The clinical implications of either the Australian reports or the contrary NIAID study have not been determined and will require prolonged following of many patients' experience. As reported at the Second Retrovirus Conference last year, the Australians did see some resolution in several patients' physical symptoms.
The hope expressed by one of the Australian observers that under the influence of ritonavir, "[advanced] patients' immune profile becomes similar to that of asymptomatic patients" for now seemed more like a prayer than a realistic assessment to many observers. But still, it is encouraging that immune improvements correlated with the depth and length of viral load decrease. Just getting rid of HIV may turn out to be the linchpin of immune therapy.
Who's Footing the Bill?
Roche's protease inhibitor saquinavir (Invirase) entered the market in December with a retail price tag of about $7,500 per year, and Merck and Abbott, though refusing to comment on pricing issues, can be expected to charge a similar amount. It would be one thing if a cure for HIV could be procured for a cost of $15,000 or $20,000. The benefits of combination drug therapy are finite, though. People with HIV will have to come up with the money for all their drugs and for monitoring their own HIV over an indefinite period.
In the U.S., there are a million people, more or less, infected with HIV. Arguably, they all could profit from the new therapeutic advances (although this is not yet proven). Who will pay is going to become a big question, especially when cuts in Medicaid are in the offing and the states' AIDS Drug Assistance Programs (ADAPs) are already in financial crisis (see page 11). Effective treatment requires social commitment as well as technical finesse.

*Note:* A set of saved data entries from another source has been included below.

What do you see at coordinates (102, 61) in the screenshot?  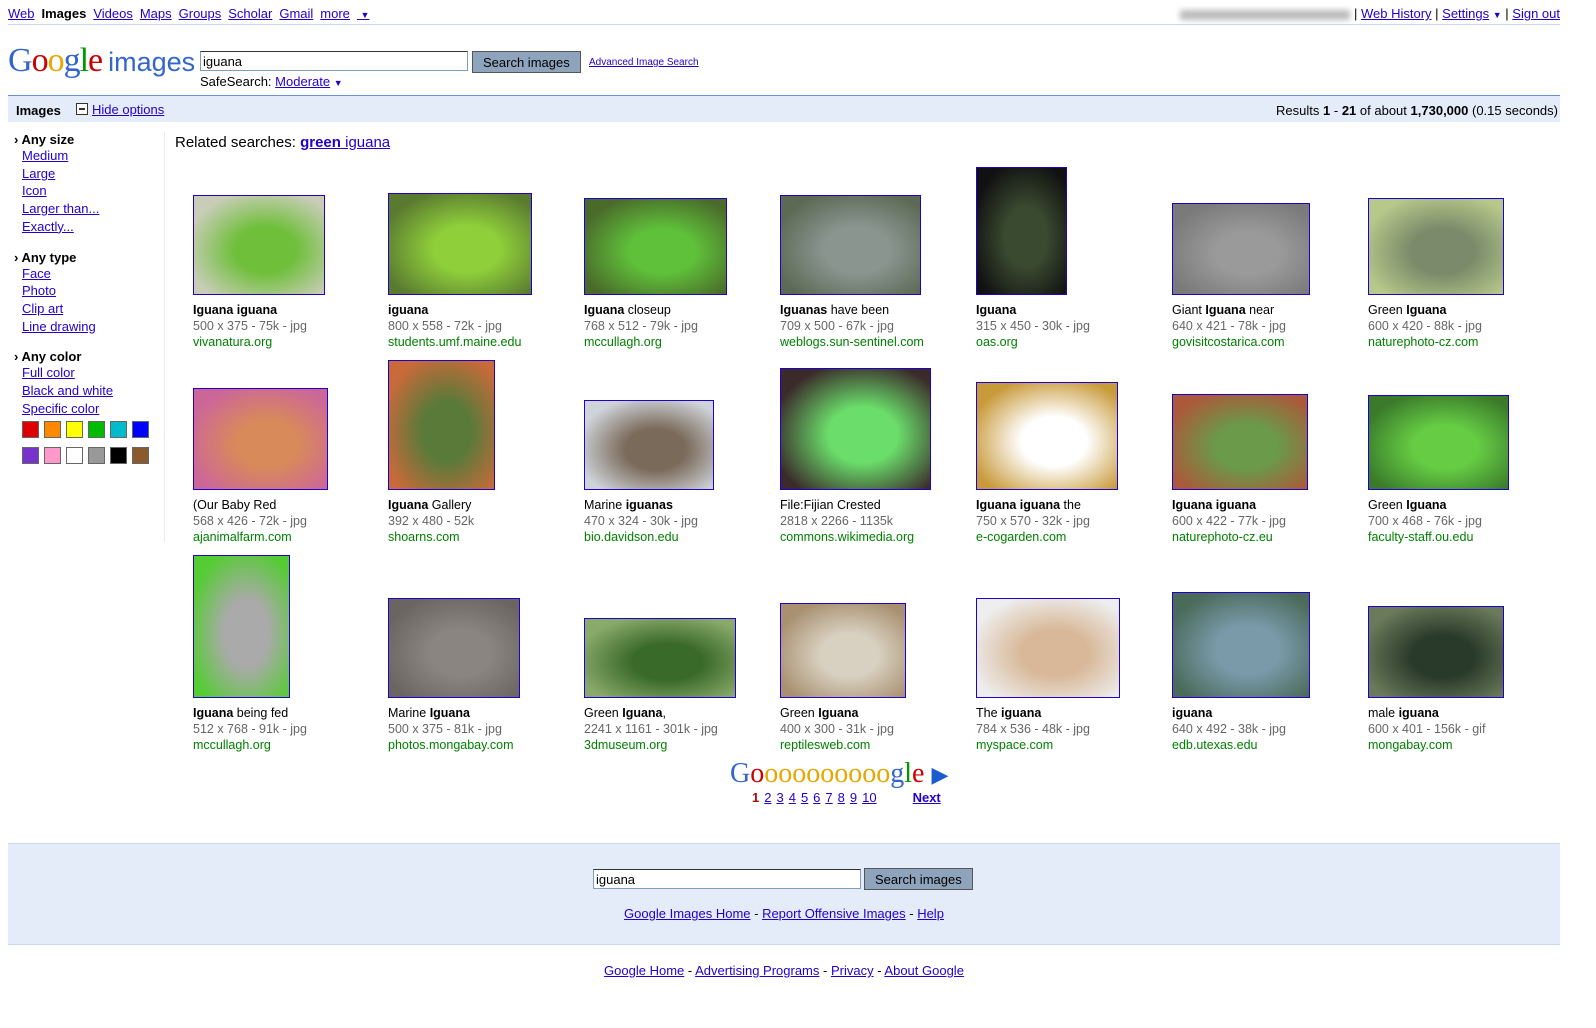 I see `google-images-logo: Google images` at bounding box center [102, 61]. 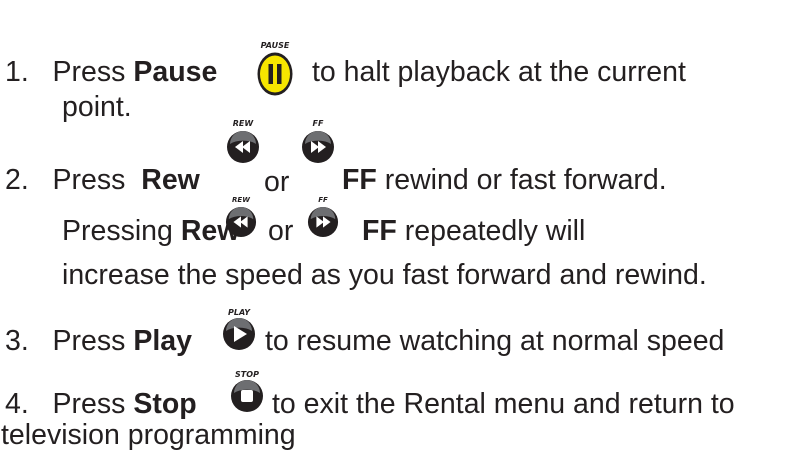 I want to click on step-1-line-2: point., so click(x=97, y=107).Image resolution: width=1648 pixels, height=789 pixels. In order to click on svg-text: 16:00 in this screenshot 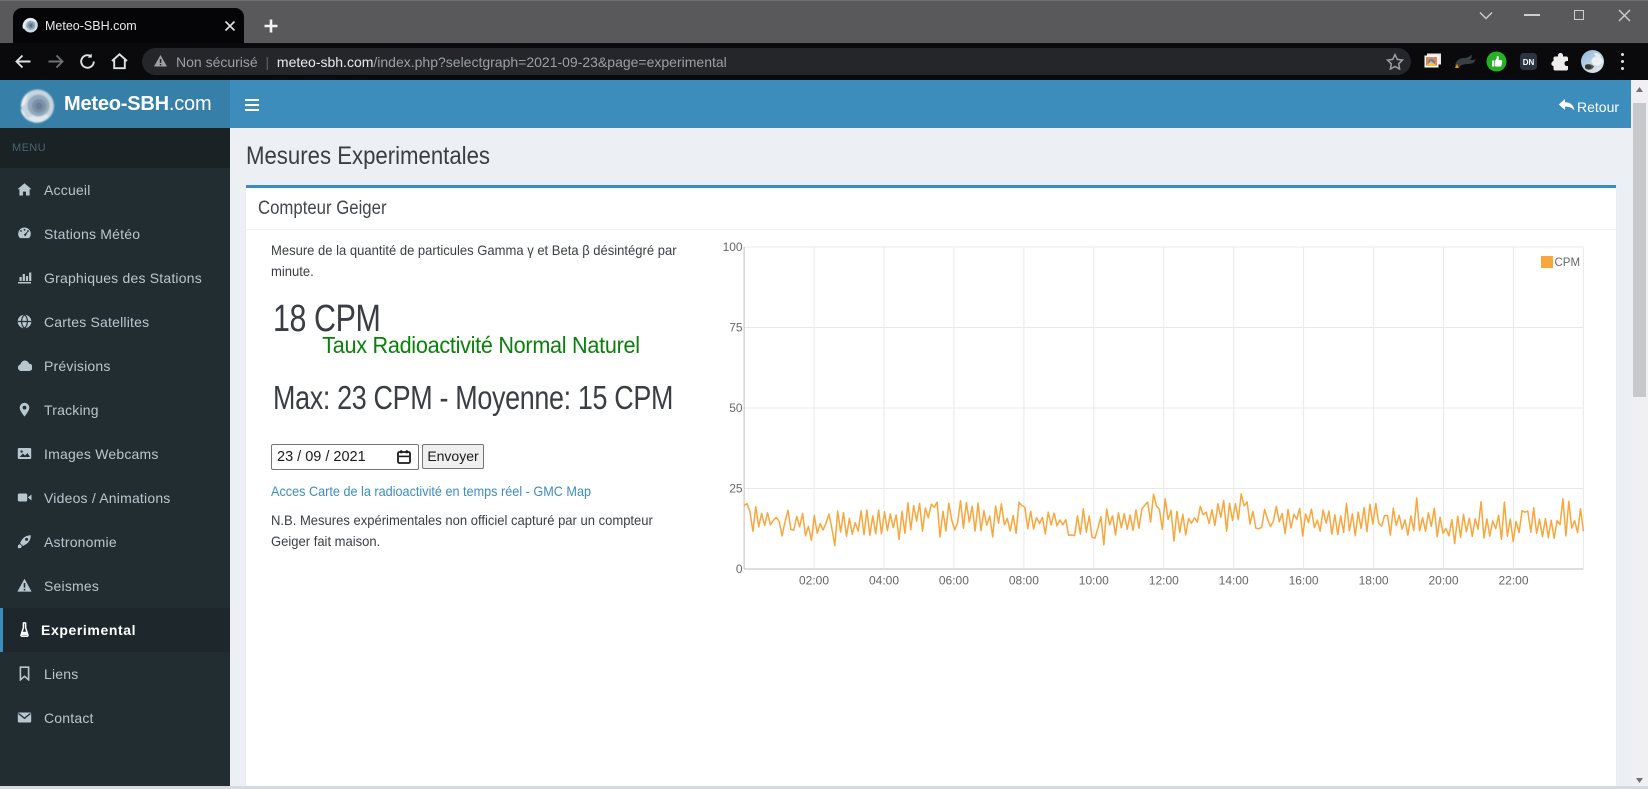, I will do `click(1304, 581)`.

The experience with tuberculosis, which has some parallels to HIV, is not encouraging. TB requires six to nine months of daily treatment, usually with one inexpensive drug if the disease is latent and with four drugs of moderate price in the case of active, symptomatic TB. When TB elimination seemed within our grasp, a concerted effort to finish off the disease was never undertaken. The result has been incomplete courses of treatment, a resurgence in the number of cases and the emergence of drug-resistant TB requiring novel and costly antibiotics. HIV is even more prone to drug resistance, and its treatment is more complicated and prolonged in the first place.

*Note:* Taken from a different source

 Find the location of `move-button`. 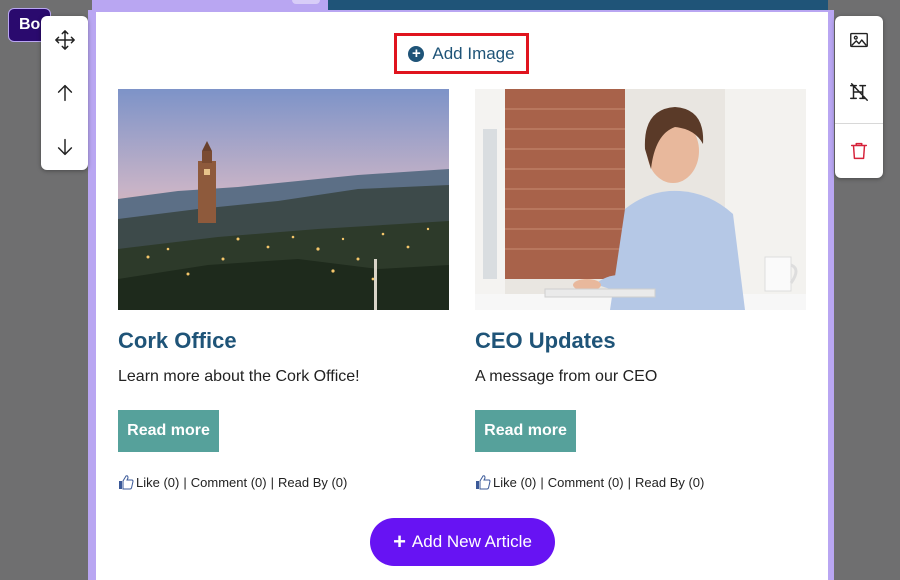

move-button is located at coordinates (64, 40).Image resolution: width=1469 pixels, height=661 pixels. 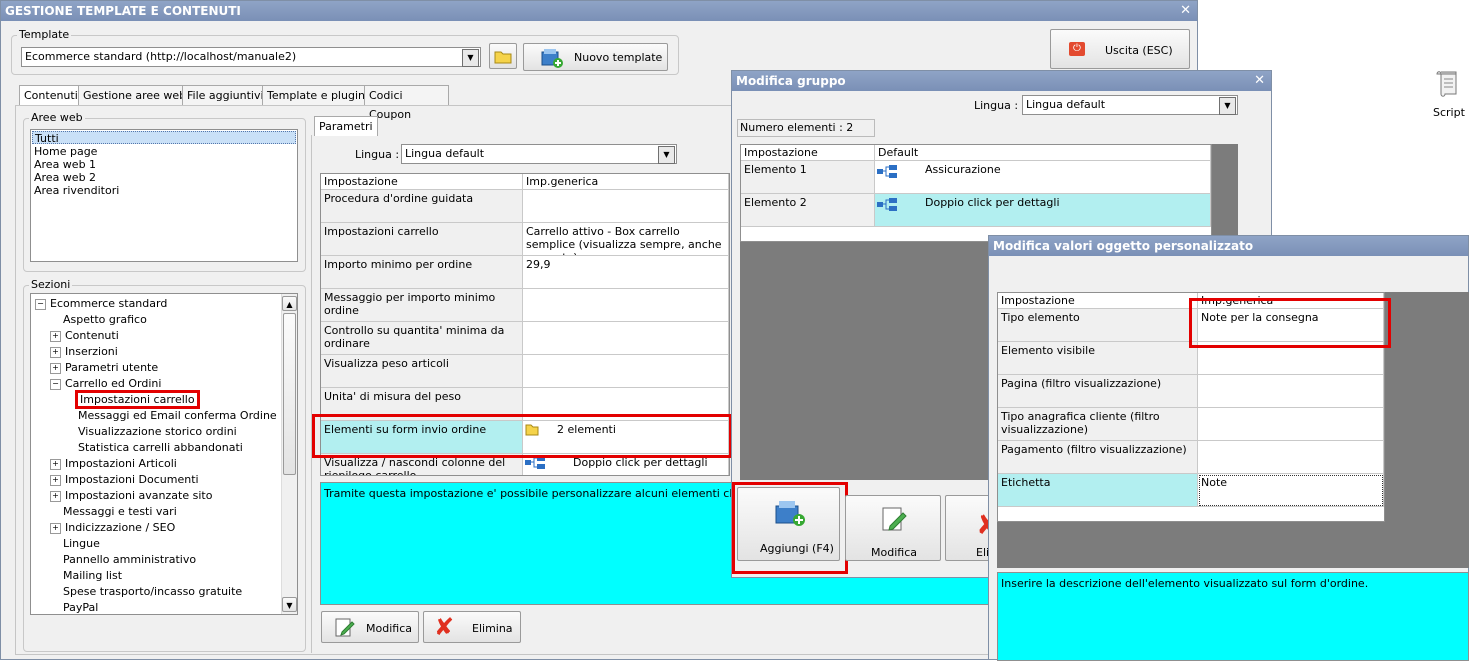 What do you see at coordinates (808, 210) in the screenshot?
I see `group-row-name: Elemento 2` at bounding box center [808, 210].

Then there are all the "developing" countries, whose citizens will have almost no access to the new treatment modalities. Scientists may worry about the protected reservoirs of HIV within the body, but political figures will have to worry about the vast reservoirs of HIV within the planet's human population. Unless the virus can be controlled worldwide, it will keep coming back to haunt us, just as TB does.